Fin 2006, des élections municipales se sont tenues dans toute la République haïtienne. Ce premier retour à la règle démocratique offre une chance à ce peuple mal-aimé de pouvoir à nouveau respirer. Aidons-le à la saisir. Elle est fragile. Raison de plus pour que notre pays vienne en aide à son ancienne colonie.

Pour l’heure, l’anarchie et le crime – pillages, viols, rapts crapuleux, tortures, assassinats – demeurent les maîtres obscurs de bien des quartiers de Port-au-Prince. Avec l’aide de l’ONU, le pouvoir légitime tente d’y faire face. La partie n’est pas gagnée. En quoi nous concerne-t-elle ?

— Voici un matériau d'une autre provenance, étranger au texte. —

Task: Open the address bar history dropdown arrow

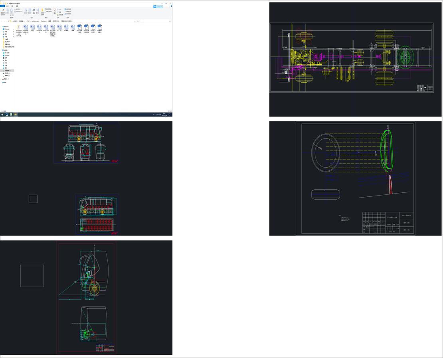Action: 134,21
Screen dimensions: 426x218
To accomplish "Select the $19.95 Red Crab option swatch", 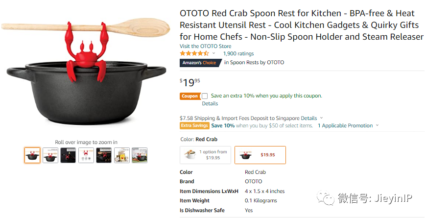I will point(260,155).
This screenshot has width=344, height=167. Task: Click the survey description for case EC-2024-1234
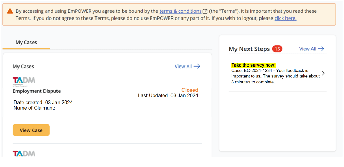275,76

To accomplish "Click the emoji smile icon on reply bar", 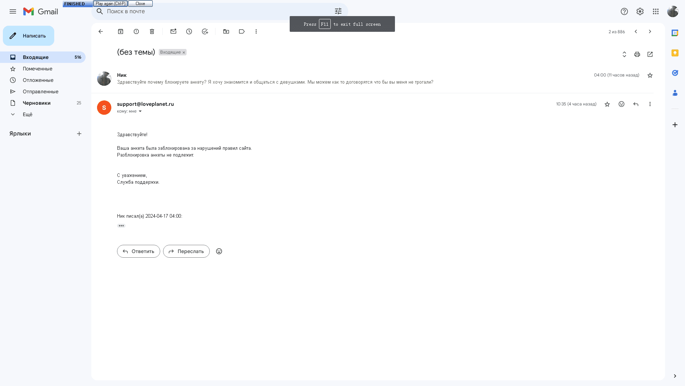I will tap(219, 251).
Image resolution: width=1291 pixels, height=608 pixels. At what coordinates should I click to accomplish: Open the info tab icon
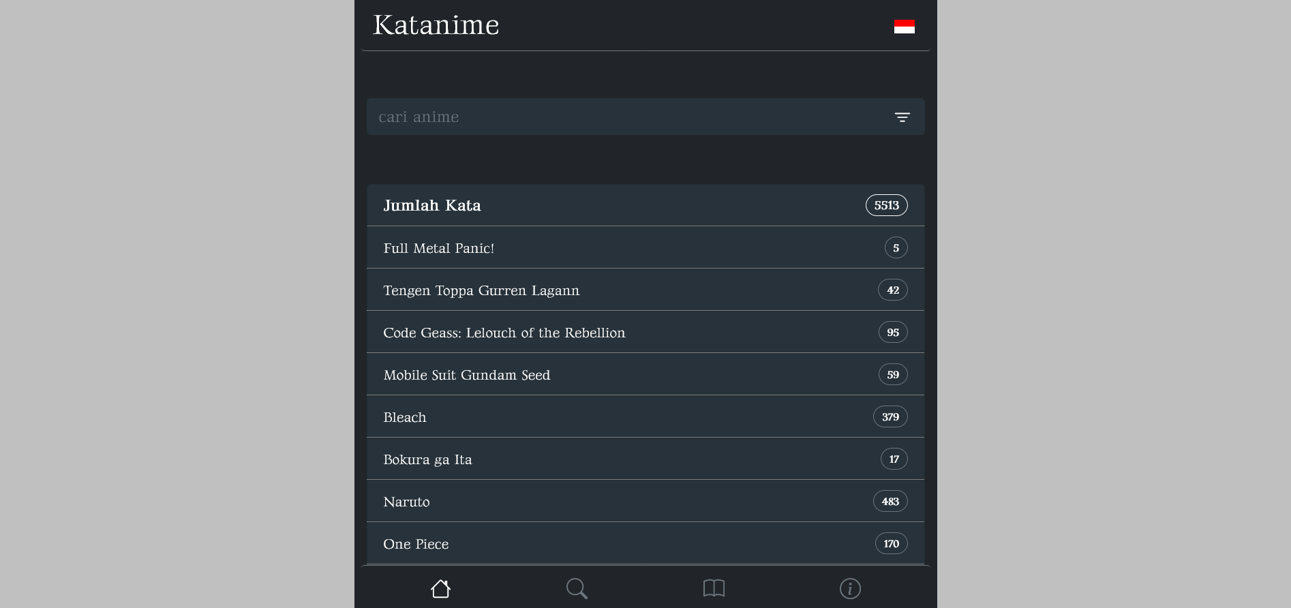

La République française ne saurait oublier ce qu’elle doit aux esclaves insurgés de Saint-Domingue : l’abolition de l’esclavage par la Convention. C’est peut-être grâce à ce combat commun que notre pays est celui des droits humains, et pas seulement du mâle blanc, riche et colonisateur. Souvenons-nous également des lourdes indemnités exigées par notre pays pour admettre l’indépendance de la première République noire.

Ce rappel ne vise pas à une quelconque repentance anachronique, mais à un minimum d’esprit de responsabilité et de fraternité. Les maires de France et les présidents de région connaissent bien les ressources de la coopération décentralisée, qui peuvent s’avérer décisives pour la réussite de leurs homologues d’Haïti. Si les maires nouvellement élus au pays de Toussaint Louverture n’ont pas les moyens d’améliorer rapidement le sort de leurs concitoyens, le désespoir reviendra.

C’est pour s’opposer à ce fatalisme et lutter contre l’indifférence que s’est fondée la Société des amis de la République haïtienne. Et c’est en son nom que j’en appelle à tous les maires de France et aux autres responsables politiques, pour qu’ils apportent soutien et aide à leurs collègues d’Haïti.

Ils feront honneur à la francophonie. Redonneront sens à des mots fatigués : fraternité, égalité et solidarité. Et renoueront, un à un, les anneaux de notre mémoire transatlantique.
Régis Debray est écrivain et philosophe.